What would it be like to create from a different place - a clearer space - a place that was not so stained? 

What would it be like to be free of this addiction, this need to fill an emptiness, to get love, to feel OK? What would it feel like to create from a pure place of being?

I want to create from this space of already knowing I am loved, already knowing I am worthy, already knowing I am whole. I wonder what those creations will look like? I wonder if they will be different?  And I wonder what that would feel like? I wonder when the screen of broken-ness is removed from my imagination would there be more clarity, more joy, more flow - more art?

I wonder how is this done? 

Here is one idea...

"Very closely allied to the intuition is the faculty of imagination. This does not mean mere fancies, which we dismiss without further consideration, but our power of forming mental images upon which we dwell. These form a nucleus which, on its own plane, calls into action the universal Law of Attraction, thus giving rise to the principle of Growth. 

The relation of the intuition to the imagination is that the intuition grasps an idea from the Great Universal Mind, in which all things subsist as potentials, and presents it to the imagination in its essence rather than in a definite form.

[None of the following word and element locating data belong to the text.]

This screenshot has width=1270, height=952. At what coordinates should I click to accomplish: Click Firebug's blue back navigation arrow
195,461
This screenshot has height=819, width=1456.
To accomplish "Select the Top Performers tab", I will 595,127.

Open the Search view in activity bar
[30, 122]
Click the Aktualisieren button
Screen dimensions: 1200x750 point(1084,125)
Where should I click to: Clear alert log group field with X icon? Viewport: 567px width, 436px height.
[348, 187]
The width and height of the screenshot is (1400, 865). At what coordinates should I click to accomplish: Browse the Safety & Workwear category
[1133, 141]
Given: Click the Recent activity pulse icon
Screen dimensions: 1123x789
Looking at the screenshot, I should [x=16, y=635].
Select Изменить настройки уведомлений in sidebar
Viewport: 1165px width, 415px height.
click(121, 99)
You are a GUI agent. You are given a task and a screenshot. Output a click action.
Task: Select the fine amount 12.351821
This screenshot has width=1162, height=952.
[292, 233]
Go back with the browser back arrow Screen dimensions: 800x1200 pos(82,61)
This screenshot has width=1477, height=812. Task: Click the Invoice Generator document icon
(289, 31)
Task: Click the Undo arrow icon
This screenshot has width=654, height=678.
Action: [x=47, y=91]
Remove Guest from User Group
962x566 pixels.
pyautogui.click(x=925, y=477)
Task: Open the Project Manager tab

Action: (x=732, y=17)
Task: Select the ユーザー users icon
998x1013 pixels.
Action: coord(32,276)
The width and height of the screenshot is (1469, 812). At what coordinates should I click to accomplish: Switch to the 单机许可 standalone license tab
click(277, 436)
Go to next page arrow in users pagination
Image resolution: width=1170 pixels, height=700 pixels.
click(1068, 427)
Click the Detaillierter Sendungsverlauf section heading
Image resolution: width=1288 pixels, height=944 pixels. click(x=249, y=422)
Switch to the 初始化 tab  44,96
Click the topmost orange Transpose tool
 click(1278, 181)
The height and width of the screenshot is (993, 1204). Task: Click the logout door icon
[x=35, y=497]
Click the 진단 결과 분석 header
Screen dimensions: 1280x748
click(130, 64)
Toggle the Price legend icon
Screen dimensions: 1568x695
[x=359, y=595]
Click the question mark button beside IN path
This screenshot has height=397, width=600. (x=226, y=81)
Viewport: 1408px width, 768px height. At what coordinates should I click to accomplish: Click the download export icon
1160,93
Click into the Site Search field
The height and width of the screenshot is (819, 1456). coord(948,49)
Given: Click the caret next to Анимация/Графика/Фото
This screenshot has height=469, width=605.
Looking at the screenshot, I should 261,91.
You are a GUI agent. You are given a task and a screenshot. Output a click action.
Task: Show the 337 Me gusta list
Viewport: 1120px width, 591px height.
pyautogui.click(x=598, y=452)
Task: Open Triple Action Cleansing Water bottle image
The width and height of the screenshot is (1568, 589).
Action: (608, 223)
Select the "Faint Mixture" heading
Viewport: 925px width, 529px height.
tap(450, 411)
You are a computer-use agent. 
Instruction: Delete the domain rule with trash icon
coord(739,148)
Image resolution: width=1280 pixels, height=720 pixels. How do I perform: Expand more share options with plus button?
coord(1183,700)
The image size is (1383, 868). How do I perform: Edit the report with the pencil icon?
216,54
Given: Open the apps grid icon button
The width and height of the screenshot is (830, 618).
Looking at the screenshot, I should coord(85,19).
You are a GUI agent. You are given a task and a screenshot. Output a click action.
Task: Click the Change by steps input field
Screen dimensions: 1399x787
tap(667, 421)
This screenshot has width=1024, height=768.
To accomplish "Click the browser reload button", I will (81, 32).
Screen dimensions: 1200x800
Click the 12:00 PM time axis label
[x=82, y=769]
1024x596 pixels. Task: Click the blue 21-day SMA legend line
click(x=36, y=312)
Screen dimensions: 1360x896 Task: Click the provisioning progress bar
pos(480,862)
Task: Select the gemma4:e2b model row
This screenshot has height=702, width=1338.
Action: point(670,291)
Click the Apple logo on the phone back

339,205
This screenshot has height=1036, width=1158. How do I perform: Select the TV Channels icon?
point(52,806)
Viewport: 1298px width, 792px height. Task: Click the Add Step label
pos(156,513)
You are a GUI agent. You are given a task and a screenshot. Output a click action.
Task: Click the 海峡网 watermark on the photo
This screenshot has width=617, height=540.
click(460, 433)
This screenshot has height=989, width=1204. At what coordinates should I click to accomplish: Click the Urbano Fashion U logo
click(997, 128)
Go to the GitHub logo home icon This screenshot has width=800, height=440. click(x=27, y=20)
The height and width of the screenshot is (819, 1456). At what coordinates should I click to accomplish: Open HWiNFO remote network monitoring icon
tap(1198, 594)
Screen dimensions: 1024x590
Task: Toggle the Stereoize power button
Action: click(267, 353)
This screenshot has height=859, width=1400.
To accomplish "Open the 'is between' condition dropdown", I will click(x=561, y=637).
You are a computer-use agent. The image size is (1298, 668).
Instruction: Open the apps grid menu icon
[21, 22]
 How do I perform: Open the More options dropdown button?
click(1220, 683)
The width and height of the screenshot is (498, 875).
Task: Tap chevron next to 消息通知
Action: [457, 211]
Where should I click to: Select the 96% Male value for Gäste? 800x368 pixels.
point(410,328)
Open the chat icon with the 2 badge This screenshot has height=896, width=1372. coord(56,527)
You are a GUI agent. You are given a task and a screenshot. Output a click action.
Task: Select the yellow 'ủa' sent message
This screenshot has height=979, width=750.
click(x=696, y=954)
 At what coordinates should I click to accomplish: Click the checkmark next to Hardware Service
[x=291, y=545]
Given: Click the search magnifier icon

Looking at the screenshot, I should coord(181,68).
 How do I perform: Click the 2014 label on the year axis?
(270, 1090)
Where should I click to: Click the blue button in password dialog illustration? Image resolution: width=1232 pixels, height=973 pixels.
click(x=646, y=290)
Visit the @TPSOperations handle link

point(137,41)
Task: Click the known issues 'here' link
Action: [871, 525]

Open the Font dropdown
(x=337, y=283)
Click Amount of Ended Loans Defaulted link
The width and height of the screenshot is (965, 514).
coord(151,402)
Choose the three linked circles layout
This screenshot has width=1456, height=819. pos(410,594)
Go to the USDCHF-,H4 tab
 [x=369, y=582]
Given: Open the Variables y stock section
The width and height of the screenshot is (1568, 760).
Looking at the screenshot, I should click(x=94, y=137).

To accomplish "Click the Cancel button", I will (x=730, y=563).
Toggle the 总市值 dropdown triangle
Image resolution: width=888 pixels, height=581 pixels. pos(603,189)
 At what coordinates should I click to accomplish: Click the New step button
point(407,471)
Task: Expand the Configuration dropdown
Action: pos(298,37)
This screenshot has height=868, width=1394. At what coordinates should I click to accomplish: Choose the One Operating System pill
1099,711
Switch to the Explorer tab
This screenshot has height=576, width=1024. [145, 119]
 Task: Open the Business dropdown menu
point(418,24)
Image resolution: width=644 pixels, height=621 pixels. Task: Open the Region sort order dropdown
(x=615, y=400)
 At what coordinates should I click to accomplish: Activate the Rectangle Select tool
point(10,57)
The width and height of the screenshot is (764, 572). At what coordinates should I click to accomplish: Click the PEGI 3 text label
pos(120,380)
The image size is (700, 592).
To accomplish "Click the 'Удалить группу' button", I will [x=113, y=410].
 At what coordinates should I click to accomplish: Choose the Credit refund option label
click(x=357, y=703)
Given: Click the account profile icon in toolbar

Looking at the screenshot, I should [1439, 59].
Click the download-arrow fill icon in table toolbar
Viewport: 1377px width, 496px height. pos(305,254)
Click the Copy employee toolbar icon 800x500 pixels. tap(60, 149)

And then our image-building faculty gives it a clear and definite form which it presents before the mental vision, and which we then vivify by letting our thought dwell upon it, thus infusing our own personality into it. So providing that personal element through which the specific action of the universal law relative to the particular individual always takes place." ~ Thomas Troward

Dude - why to manifest!

What kinds of things do you wonder? Do you wonder things?